---- Input data
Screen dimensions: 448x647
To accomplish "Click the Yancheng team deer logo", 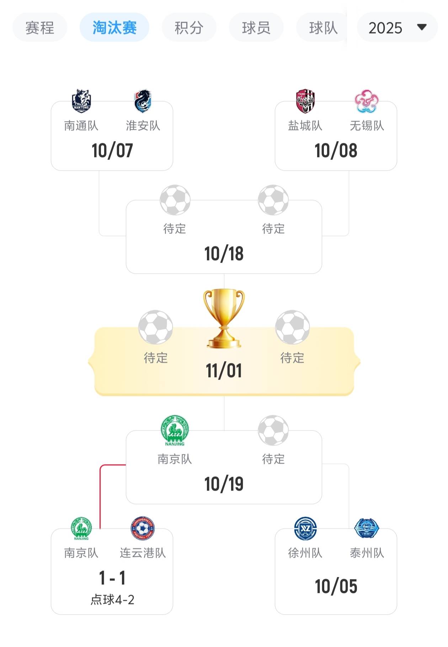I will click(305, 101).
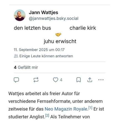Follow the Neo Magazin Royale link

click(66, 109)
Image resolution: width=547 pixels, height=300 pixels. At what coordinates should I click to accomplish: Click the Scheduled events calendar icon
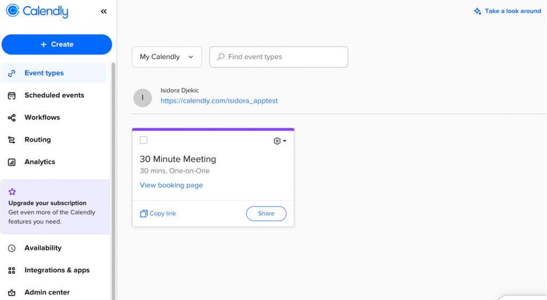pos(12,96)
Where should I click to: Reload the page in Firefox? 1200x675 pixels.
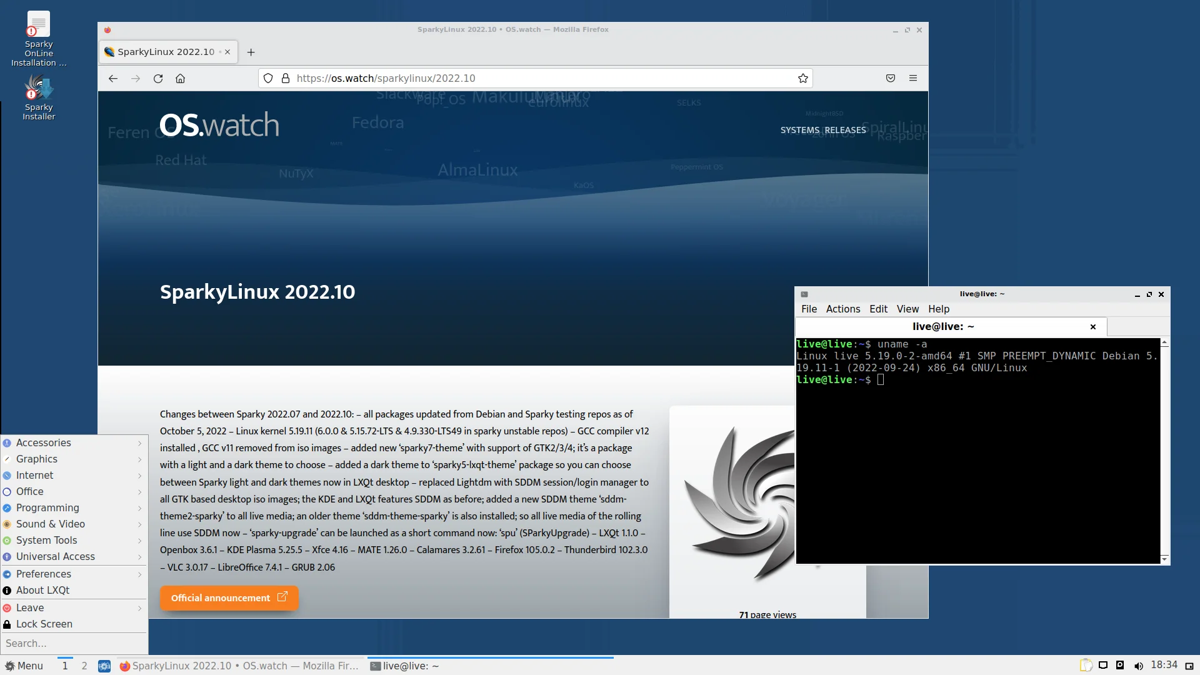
--------
---- Input data
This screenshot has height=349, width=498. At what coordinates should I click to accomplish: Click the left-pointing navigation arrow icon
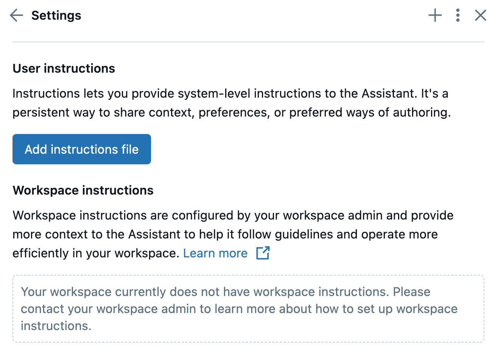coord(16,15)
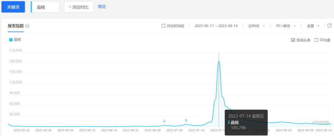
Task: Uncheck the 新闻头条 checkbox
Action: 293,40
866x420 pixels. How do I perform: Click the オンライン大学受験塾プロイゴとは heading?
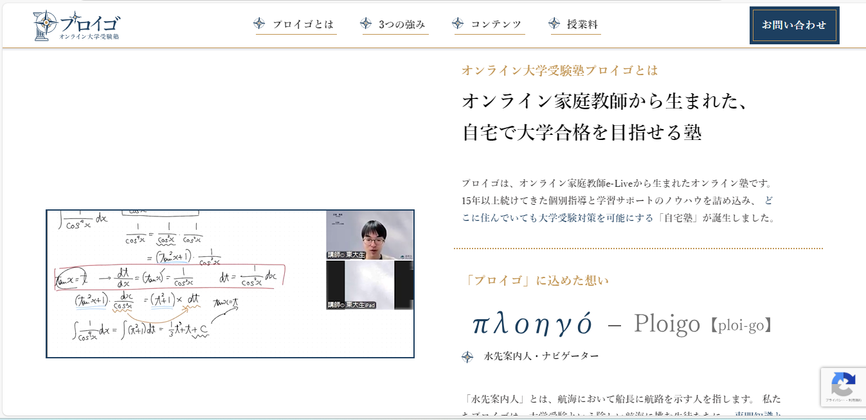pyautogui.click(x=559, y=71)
--------
---- Input data
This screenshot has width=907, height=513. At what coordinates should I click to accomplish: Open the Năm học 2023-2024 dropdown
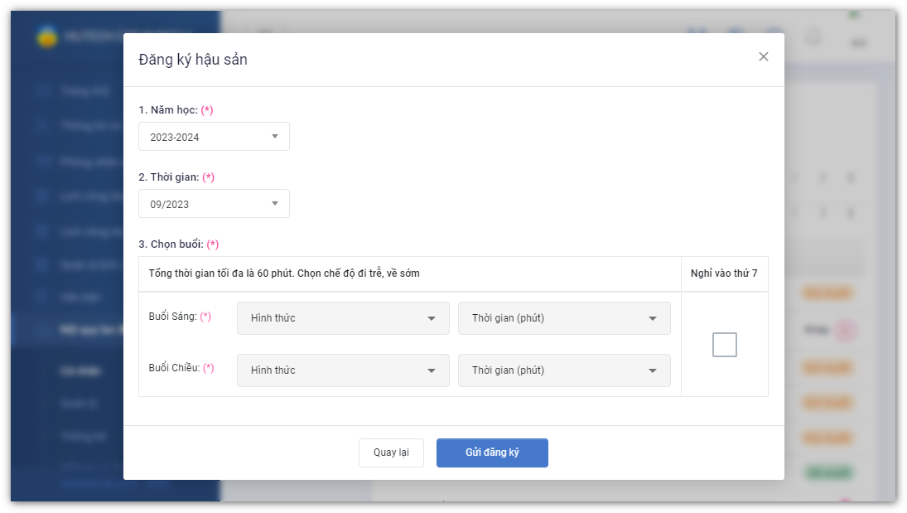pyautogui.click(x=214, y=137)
--------
Exercise requirements> Using the entries above, reproduce word for word only the lines from the one that contains "Image resolution: width=547" to the one that contains "Where should I", both ends included, and drop every picture.

Solution to this task>
Image resolution: width=547 pixels, height=300 pixels. At what coordinates should I click to accomplish: Click the Scheduled events calendar icon
pos(12,96)
Where should I click to: Reload the page in Firefox? 1200x675 pixels.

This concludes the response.